The tech industry in the United States plays a critical role in determining economic growth. As the tech industry continues to sprawl into the uncharted territory of innovation, there is a growing demand for workers. But getting the visas required to bring in the necessary people to fill jobs is no simple task.
There are four distinct categories of visas for the tech industry:
1. H-1B Visa to EB-2 or EB-3 Green Card
The H-1B is a temporary visa for professionals with specialized/technical knowledge. Jobs that suit the H-1B visa require a university degree or equivalent (three years of work experience for each academic year).
The H-1B visa can lead to two types of green cards:
- EB-2 for advanced degree professionals or a foreign national with exceptional ability in their area of specialization.
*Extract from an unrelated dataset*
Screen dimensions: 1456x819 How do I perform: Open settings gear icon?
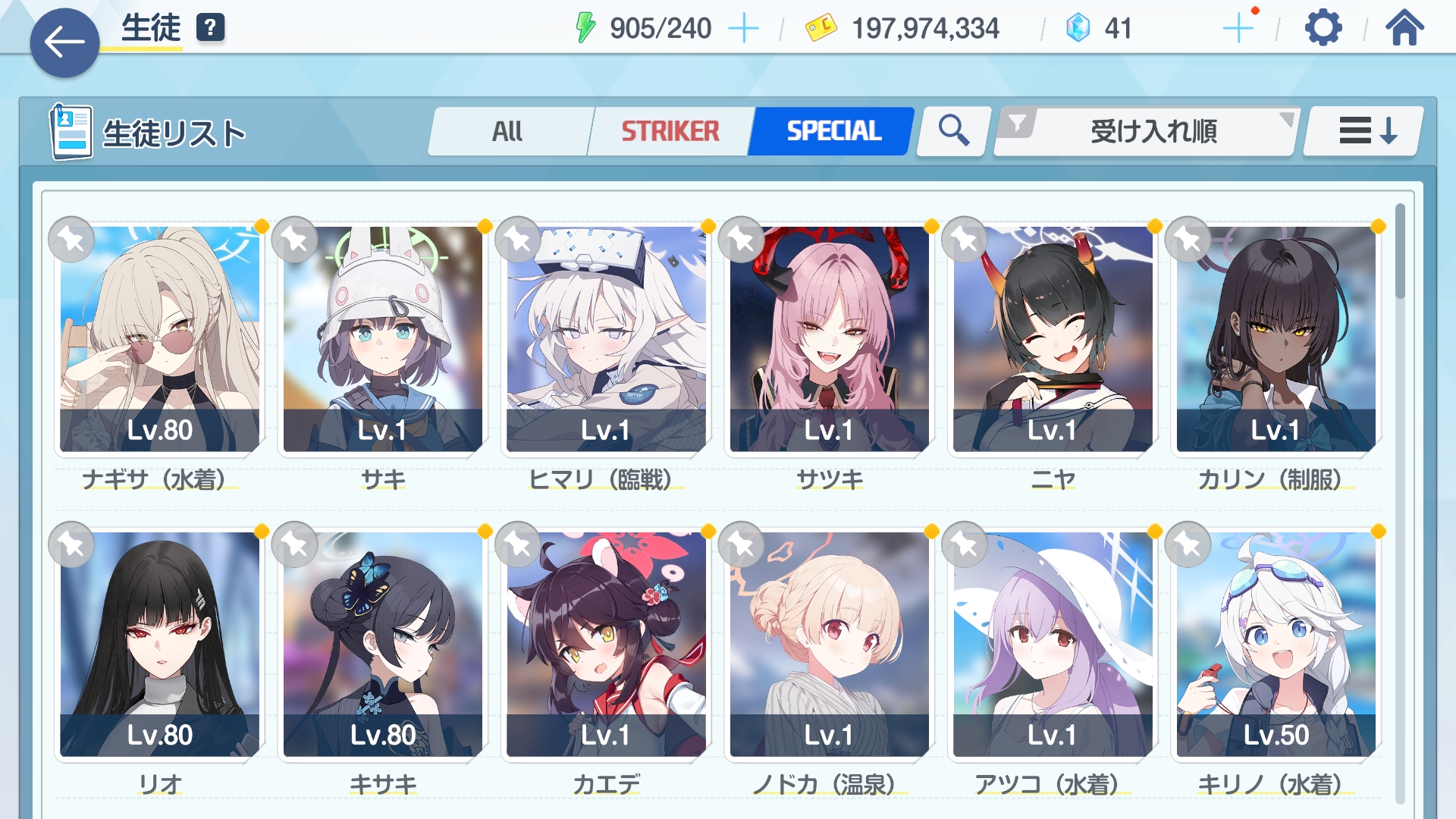click(1323, 28)
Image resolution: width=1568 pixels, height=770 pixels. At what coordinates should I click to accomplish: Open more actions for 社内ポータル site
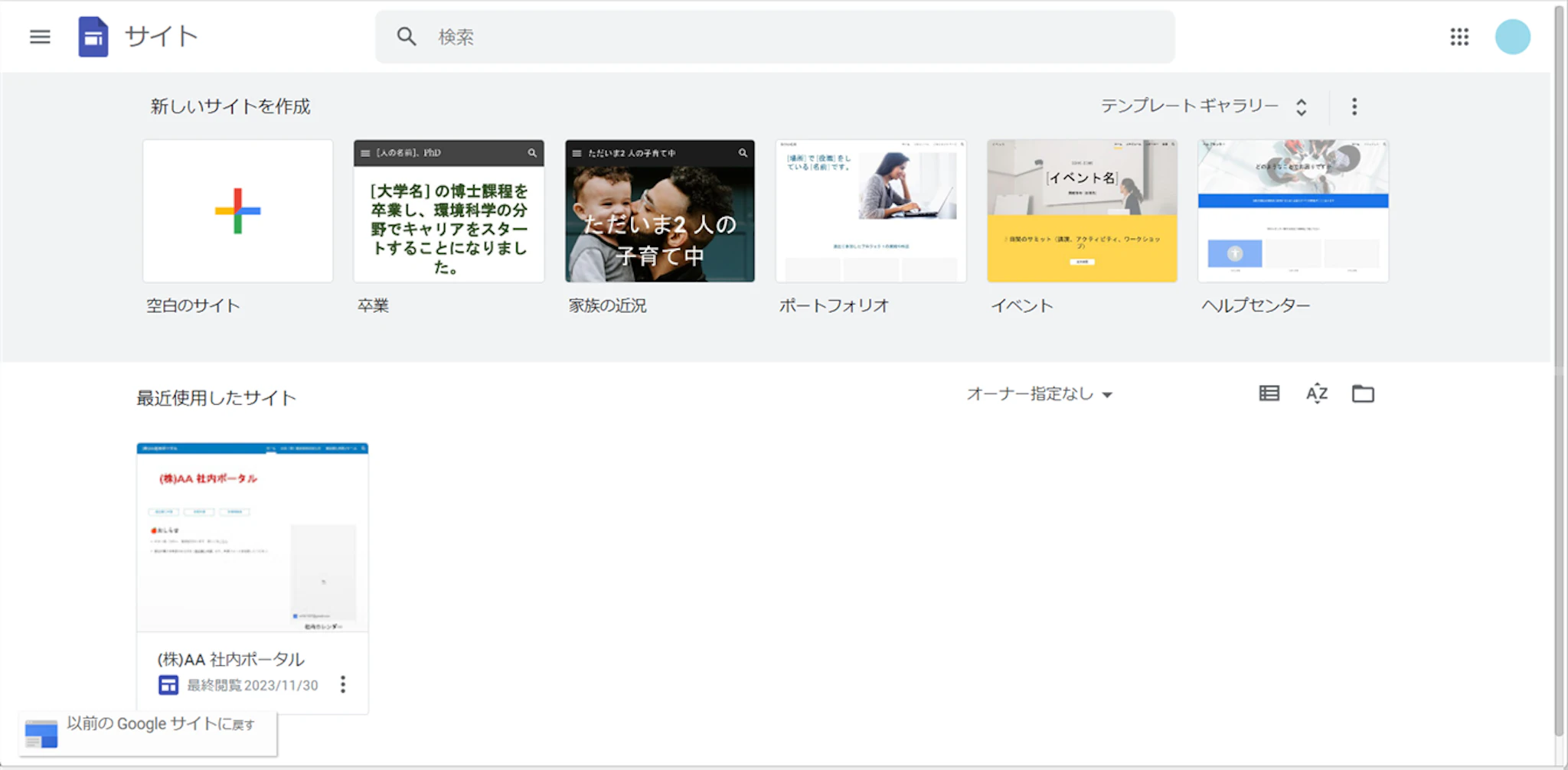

- EB-3 for skilled or unskilled workers. Having a bachelor's degree is enough to qualify for this category.
The EB-2 and EB-3 require that the American company recruiting the individual go through the Labor Certification Process.
2. O-1 Visa to an EB-1a Green Card
The O-1 is a temporary visa reserved for leading professionals with Extraordinary Ability, whether in the arts, sport, business, education, or the sciences.
- EB-1a visas are employment-based green cards available to foreign nationals who demonstrate extraordinary ability in their field, whether the sciences, the arts, education, business, or athletics. Evidence proving extraordinary is by "sustained national or international acclaim." The EB-1 visas typically have a faster turnaround time than the EB-2 or EB-3 green cards.
It is a challenge to show that an individual has become one of the best, especially if they are new to the industry. Media coverage, scientific and trade publications, patents, and awards, among other things, can be used to demonstrate extraordinary ability and even define an industry.
3. L-1 Visa to an EB-1c Green Card
- EB-1c visas are the green card equivalent of an L-1. The EB-1c allows executives or managers of multinational corporations to continue working for the organization or business and permanently live in the United States.
In reviewing L-1 and EB-1c petitions, USCIS considers elements such as the relationship between companies, the company's size, the job level of the transferring employee, and the number of employees. Unless the L-1 employer is already well-known (e.g., Coca-Cola), it is often necessary to provide in-depth documentation to meet standards and requirements such as the number of employees and a credible business plan.
A common issue for these types of visas is when an executive is the owner and has 100 percent of the company. An effective strategy to resolve this matter is establishing a board of directors and creating employment agreements indicating that the person is a fireable employee. Use caution; this strategy can only be successful when done correctly.
4. Investor Visas
- E-2 Treaty Investor Visa is part of the family of U.S. visas available to citizens or nationals of one of the 30+ countries that have trade treaties with the United States and can lawfully invest in U.S. companies. A $100,000 investment into a U.S. company, 50% ownership, and a credible business plan will qualify the individual for an EB-2 visa.
- EB-5 Investor Visa requires an investment of $1.8 million or more (or at least $900,000 in certain rural areas or regions with high unemployment). The company also has to employ at least ten full-time American citizens or legal permanent residents.
What is the Labor Certification Process?
The Labor Certification Process proves to USCIS that no other U.S. workers have the minimum qualifications or are willing to take the position.
The PERM process is complicated and time-sensitive; it requires the company to:
- Establish the prevailing wage for the job;
- Determine the minimum job requirements that qualify as essential;
- Get a Specific Vocational Preparation (SVP) Rating;
- Advertise for the job in a specific way;
- Complete a rigid recruitment process;
- File the Labor Certification form DS989 and the I -140.
The Labor Certification process is lengthy, with wait times that depend on the individual's country of origin. Since many people are entering the tech industry from India and China, the wait can be up to ten years for people from those countries.
Note: H-1B holders can get indefinite extensions if the petitioning company files an EB-2 or EB-3 before the end of the fifth year.